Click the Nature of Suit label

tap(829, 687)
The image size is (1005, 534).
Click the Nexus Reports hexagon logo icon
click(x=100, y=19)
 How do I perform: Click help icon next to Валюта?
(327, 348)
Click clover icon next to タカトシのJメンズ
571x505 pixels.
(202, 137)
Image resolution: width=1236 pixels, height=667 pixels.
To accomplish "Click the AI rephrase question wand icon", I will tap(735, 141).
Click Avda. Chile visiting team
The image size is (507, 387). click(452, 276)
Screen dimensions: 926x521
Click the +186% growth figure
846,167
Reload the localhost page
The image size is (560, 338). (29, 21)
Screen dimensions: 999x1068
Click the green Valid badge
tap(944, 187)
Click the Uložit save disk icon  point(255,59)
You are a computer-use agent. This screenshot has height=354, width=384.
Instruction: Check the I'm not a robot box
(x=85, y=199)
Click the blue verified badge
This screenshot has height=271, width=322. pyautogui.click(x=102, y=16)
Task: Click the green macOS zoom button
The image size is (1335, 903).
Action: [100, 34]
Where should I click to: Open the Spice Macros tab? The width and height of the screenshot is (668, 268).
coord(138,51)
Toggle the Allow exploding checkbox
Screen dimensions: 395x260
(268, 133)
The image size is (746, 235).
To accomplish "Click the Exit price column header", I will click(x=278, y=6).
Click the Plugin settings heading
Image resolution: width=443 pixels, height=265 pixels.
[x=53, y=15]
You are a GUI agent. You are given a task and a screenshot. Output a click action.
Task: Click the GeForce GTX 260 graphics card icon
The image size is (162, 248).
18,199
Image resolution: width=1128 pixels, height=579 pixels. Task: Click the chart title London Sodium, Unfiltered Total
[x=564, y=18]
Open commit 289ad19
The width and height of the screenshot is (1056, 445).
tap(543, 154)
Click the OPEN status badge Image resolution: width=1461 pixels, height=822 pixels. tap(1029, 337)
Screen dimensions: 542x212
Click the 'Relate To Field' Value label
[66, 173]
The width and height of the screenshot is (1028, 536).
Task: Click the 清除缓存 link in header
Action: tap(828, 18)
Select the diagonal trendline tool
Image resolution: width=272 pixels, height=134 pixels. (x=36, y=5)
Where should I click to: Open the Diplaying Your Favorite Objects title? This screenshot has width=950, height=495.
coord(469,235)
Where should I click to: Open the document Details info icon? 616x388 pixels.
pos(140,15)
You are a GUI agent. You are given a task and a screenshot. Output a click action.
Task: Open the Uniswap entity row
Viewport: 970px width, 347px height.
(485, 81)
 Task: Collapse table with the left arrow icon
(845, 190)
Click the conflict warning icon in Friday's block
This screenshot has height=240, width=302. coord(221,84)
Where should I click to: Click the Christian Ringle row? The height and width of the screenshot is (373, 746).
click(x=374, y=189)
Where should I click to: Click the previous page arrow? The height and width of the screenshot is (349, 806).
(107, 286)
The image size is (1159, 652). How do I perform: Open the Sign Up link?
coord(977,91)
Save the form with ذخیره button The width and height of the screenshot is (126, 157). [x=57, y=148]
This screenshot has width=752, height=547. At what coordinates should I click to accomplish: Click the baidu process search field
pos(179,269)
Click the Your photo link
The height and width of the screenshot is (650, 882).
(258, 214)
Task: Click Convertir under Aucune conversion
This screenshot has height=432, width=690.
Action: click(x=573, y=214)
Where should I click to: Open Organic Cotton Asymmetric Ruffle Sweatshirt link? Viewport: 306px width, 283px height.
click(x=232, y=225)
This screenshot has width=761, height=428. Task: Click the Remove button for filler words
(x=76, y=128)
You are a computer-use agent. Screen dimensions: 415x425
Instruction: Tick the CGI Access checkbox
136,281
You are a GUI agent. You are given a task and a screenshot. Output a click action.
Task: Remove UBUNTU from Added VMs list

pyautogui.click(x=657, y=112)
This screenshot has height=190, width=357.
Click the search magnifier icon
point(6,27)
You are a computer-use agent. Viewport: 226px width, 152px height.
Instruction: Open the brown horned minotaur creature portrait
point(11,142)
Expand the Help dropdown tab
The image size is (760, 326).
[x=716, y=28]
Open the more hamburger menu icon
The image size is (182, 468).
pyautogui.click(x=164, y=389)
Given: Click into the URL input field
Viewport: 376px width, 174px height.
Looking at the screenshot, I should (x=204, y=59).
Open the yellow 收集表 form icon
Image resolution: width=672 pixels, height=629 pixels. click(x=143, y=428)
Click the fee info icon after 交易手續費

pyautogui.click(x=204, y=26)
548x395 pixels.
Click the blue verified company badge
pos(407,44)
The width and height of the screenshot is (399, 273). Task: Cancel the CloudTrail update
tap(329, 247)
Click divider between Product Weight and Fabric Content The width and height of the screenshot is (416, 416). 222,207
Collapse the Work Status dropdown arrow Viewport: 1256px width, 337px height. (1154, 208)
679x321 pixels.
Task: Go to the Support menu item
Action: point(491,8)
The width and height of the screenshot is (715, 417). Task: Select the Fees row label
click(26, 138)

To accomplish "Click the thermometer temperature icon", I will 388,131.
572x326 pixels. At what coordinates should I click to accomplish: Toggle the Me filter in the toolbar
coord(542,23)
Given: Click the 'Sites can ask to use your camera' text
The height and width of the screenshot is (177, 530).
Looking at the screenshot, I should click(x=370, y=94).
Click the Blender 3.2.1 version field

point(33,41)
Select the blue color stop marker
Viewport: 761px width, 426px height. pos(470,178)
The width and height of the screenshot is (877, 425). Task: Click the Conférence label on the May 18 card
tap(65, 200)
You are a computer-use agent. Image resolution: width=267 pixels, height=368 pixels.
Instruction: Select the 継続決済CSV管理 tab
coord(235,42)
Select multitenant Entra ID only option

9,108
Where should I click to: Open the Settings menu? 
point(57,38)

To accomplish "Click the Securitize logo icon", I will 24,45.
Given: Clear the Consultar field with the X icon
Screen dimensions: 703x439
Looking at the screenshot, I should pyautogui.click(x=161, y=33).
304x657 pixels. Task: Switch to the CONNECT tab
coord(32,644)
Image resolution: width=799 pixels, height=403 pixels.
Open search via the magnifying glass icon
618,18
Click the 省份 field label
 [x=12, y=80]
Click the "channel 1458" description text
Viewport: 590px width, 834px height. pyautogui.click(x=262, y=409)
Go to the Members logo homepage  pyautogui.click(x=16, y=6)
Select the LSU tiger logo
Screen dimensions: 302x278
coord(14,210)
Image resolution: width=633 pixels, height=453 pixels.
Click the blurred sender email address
-=-=-
--- Work to complete ---
Give back the whole listing exactly as it reads.

--- Written answer ---
Click the Nature of Suit label

tap(829, 687)
The image size is (1005, 534).
Click the Nexus Reports hexagon logo icon
click(x=100, y=19)
 How do I perform: Click help icon next to Валюта?
(327, 348)
Click clover icon next to タカトシのJメンズ
571x505 pixels.
(202, 137)
Image resolution: width=1236 pixels, height=667 pixels.
To accomplish "Click the AI rephrase question wand icon", I will tap(735, 141).
Click Avda. Chile visiting team
The image size is (507, 387). click(452, 276)
Screen dimensions: 926x521
Click the +186% growth figure
846,167
Reload the localhost page
The image size is (560, 338). (29, 21)
Screen dimensions: 999x1068
Click the green Valid badge
tap(944, 187)
Click the Uložit save disk icon  point(255,59)
You are a computer-use agent. This screenshot has height=354, width=384.
Instruction: Check the I'm not a robot box
(x=85, y=199)
Click the blue verified badge
This screenshot has height=271, width=322. pyautogui.click(x=102, y=16)
Task: Click the green macOS zoom button
The image size is (1335, 903).
Action: [100, 34]
Where should I click to: Open the Spice Macros tab? The width and height of the screenshot is (668, 268).
coord(138,51)
Toggle the Allow exploding checkbox
Screen dimensions: 395x260
(268, 133)
The image size is (746, 235).
To accomplish "Click the Exit price column header", I will click(x=278, y=6).
Click the Plugin settings heading
Image resolution: width=443 pixels, height=265 pixels.
[x=53, y=15]
You are a GUI agent. You are given a task and a screenshot. Output a click action.
Task: Click the GeForce GTX 260 graphics card icon
The image size is (162, 248).
18,199
Image resolution: width=1128 pixels, height=579 pixels. Task: Click the chart title London Sodium, Unfiltered Total
[x=564, y=18]
Open commit 289ad19
The width and height of the screenshot is (1056, 445).
tap(543, 154)
Click the OPEN status badge Image resolution: width=1461 pixels, height=822 pixels. tap(1029, 337)
Screen dimensions: 542x212
Click the 'Relate To Field' Value label
[66, 173]
The width and height of the screenshot is (1028, 536).
Task: Click the 清除缓存 link in header
Action: tap(828, 18)
Select the diagonal trendline tool
Image resolution: width=272 pixels, height=134 pixels. (x=36, y=5)
Where should I click to: Open the Diplaying Your Favorite Objects title? This screenshot has width=950, height=495.
coord(469,235)
Where should I click to: Open the document Details info icon? 616x388 pixels.
pos(140,15)
You are a GUI agent. You are given a task and a screenshot. Output a click action.
Task: Open the Uniswap entity row
Viewport: 970px width, 347px height.
(485, 81)
 Task: Collapse table with the left arrow icon
(845, 190)
Click the conflict warning icon in Friday's block
This screenshot has height=240, width=302. coord(221,84)
Where should I click to: Click the Christian Ringle row? The height and width of the screenshot is (373, 746).
click(x=374, y=189)
Where should I click to: Click the previous page arrow? The height and width of the screenshot is (349, 806).
(107, 286)
The image size is (1159, 652). How do I perform: Open the Sign Up link?
coord(977,91)
Save the form with ذخیره button The width and height of the screenshot is (126, 157). [x=57, y=148]
This screenshot has width=752, height=547. At what coordinates should I click to accomplish: Click the baidu process search field
pos(179,269)
Click the Your photo link
The height and width of the screenshot is (650, 882).
(258, 214)
Task: Click Convertir under Aucune conversion
This screenshot has height=432, width=690.
Action: click(x=573, y=214)
Where should I click to: Open Organic Cotton Asymmetric Ruffle Sweatshirt link? Viewport: 306px width, 283px height.
click(x=232, y=225)
This screenshot has width=761, height=428. Task: Click the Remove button for filler words
(x=76, y=128)
You are a computer-use agent. Screen dimensions: 415x425
Instruction: Tick the CGI Access checkbox
136,281
You are a GUI agent. You are given a task and a screenshot. Output a click action.
Task: Remove UBUNTU from Added VMs list

pyautogui.click(x=657, y=112)
This screenshot has height=190, width=357.
Click the search magnifier icon
point(6,27)
You are a computer-use agent. Viewport: 226px width, 152px height.
Instruction: Open the brown horned minotaur creature portrait
point(11,142)
Expand the Help dropdown tab
The image size is (760, 326).
[x=716, y=28]
Open the more hamburger menu icon
The image size is (182, 468).
pyautogui.click(x=164, y=389)
Given: Click into the URL input field
Viewport: 376px width, 174px height.
Looking at the screenshot, I should (x=204, y=59).
Open the yellow 收集表 form icon
Image resolution: width=672 pixels, height=629 pixels. click(x=143, y=428)
Click the fee info icon after 交易手續費

pyautogui.click(x=204, y=26)
548x395 pixels.
Click the blue verified company badge
pos(407,44)
The width and height of the screenshot is (399, 273). Task: Cancel the CloudTrail update
tap(329, 247)
Click divider between Product Weight and Fabric Content The width and height of the screenshot is (416, 416). 222,207
Collapse the Work Status dropdown arrow Viewport: 1256px width, 337px height. (1154, 208)
679x321 pixels.
Task: Go to the Support menu item
Action: point(491,8)
The width and height of the screenshot is (715, 417). Task: Select the Fees row label
click(26, 138)

To accomplish "Click the thermometer temperature icon", I will 388,131.
572x326 pixels. At what coordinates should I click to accomplish: Toggle the Me filter in the toolbar
coord(542,23)
Given: Click the 'Sites can ask to use your camera' text
The height and width of the screenshot is (177, 530).
Looking at the screenshot, I should click(x=370, y=94).
Click the Blender 3.2.1 version field

point(33,41)
Select the blue color stop marker
Viewport: 761px width, 426px height. pos(470,178)
The width and height of the screenshot is (877, 425). Task: Click the Conférence label on the May 18 card
tap(65, 200)
You are a computer-use agent. Image resolution: width=267 pixels, height=368 pixels.
Instruction: Select the 継続決済CSV管理 tab
coord(235,42)
Select multitenant Entra ID only option

9,108
Where should I click to: Open the Settings menu? 
point(57,38)

To accomplish "Click the Securitize logo icon", I will 24,45.
Given: Clear the Consultar field with the X icon
Screen dimensions: 703x439
Looking at the screenshot, I should pyautogui.click(x=161, y=33).
304x657 pixels. Task: Switch to the CONNECT tab
coord(32,644)
Image resolution: width=799 pixels, height=403 pixels.
Open search via the magnifying glass icon
618,18
Click the 省份 field label
 [x=12, y=80]
Click the "channel 1458" description text
Viewport: 590px width, 834px height. pyautogui.click(x=262, y=409)
Go to the Members logo homepage  pyautogui.click(x=16, y=6)
Select the LSU tiger logo
Screen dimensions: 302x278
coord(14,210)
Image resolution: width=633 pixels, height=453 pixels.
Click the blurred sender email address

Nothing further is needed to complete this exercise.